**DATA TO PROCESS:**
►

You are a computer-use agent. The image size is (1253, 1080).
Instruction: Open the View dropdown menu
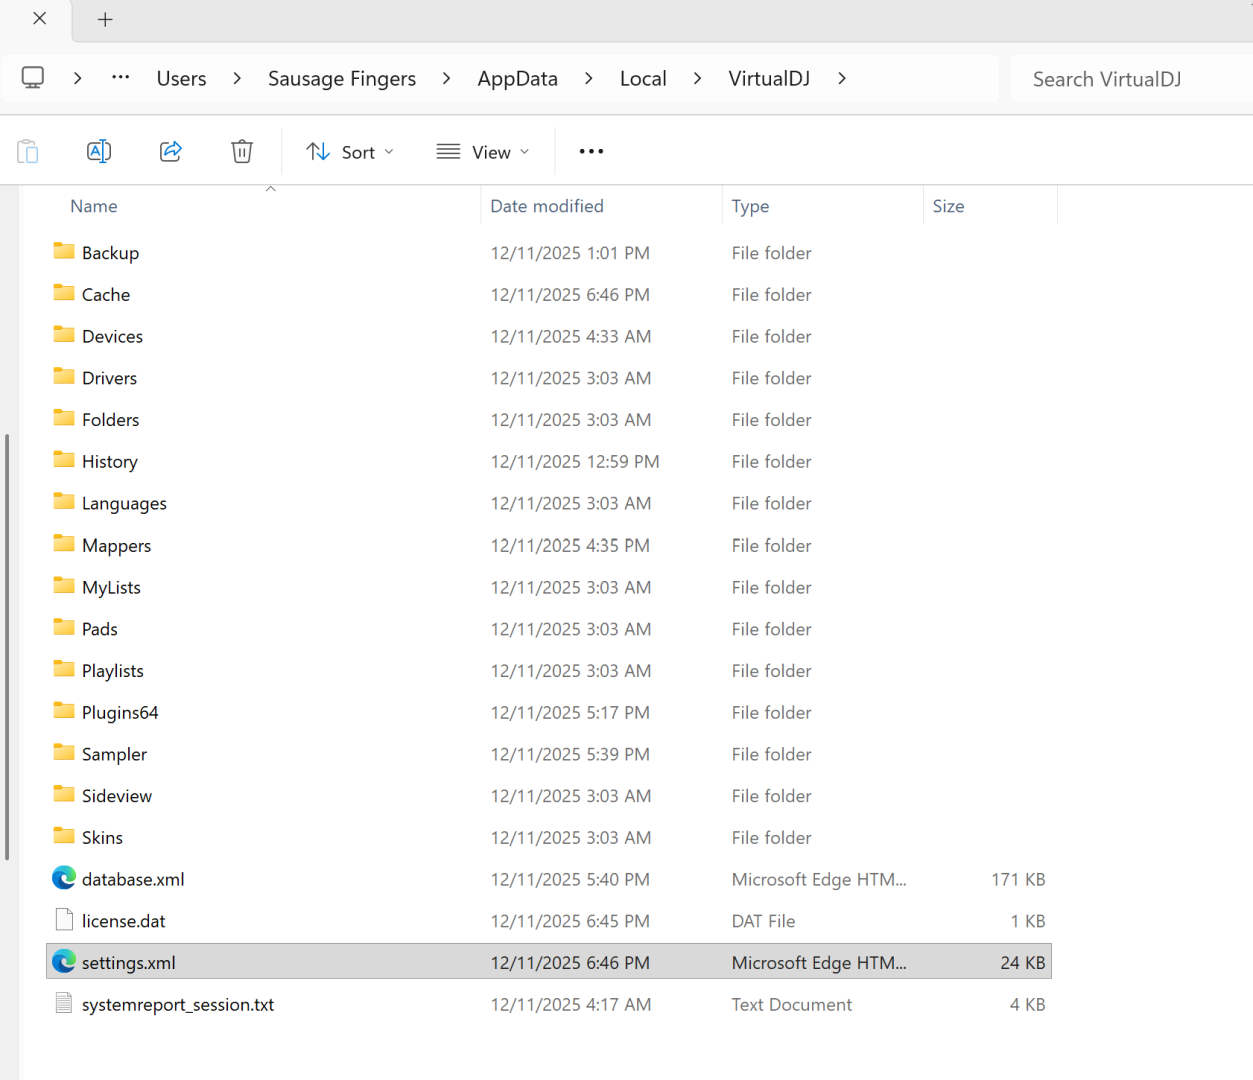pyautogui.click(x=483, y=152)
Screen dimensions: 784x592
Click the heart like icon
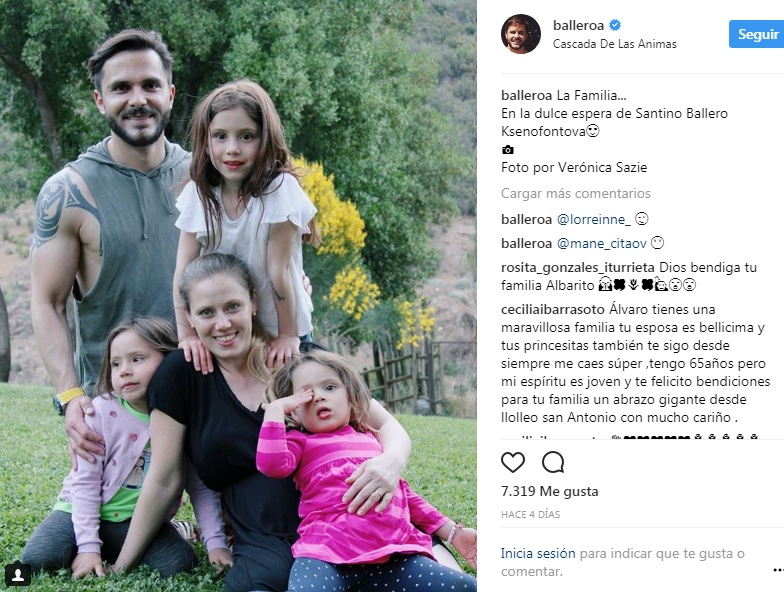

◄
►

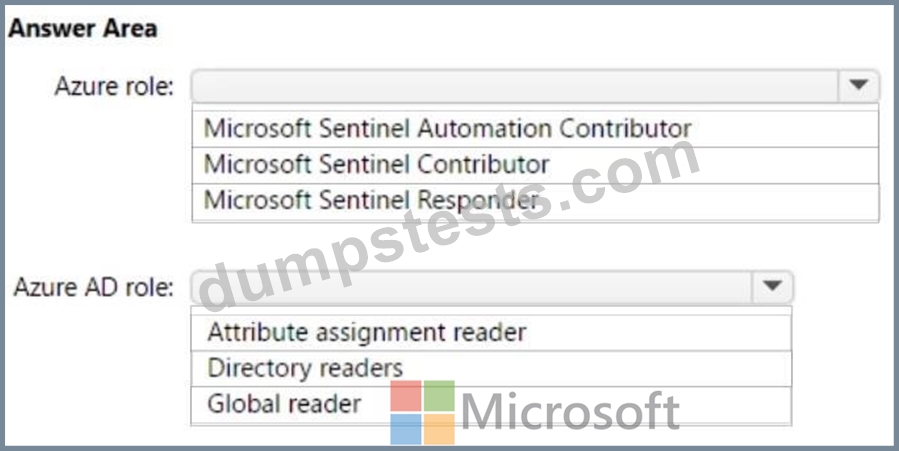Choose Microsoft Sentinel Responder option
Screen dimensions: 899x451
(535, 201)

◄

**EXERCISE BRIEF:** All lines in the listing above from the line containing "Screen dimensions: 784x592" to the line containing "Click the heart like icon", inclusive, should be retyped exactly; no other lines should appear.

**EXERCISE OUTPUT:**
Screen dimensions: 784x592
Click the heart like icon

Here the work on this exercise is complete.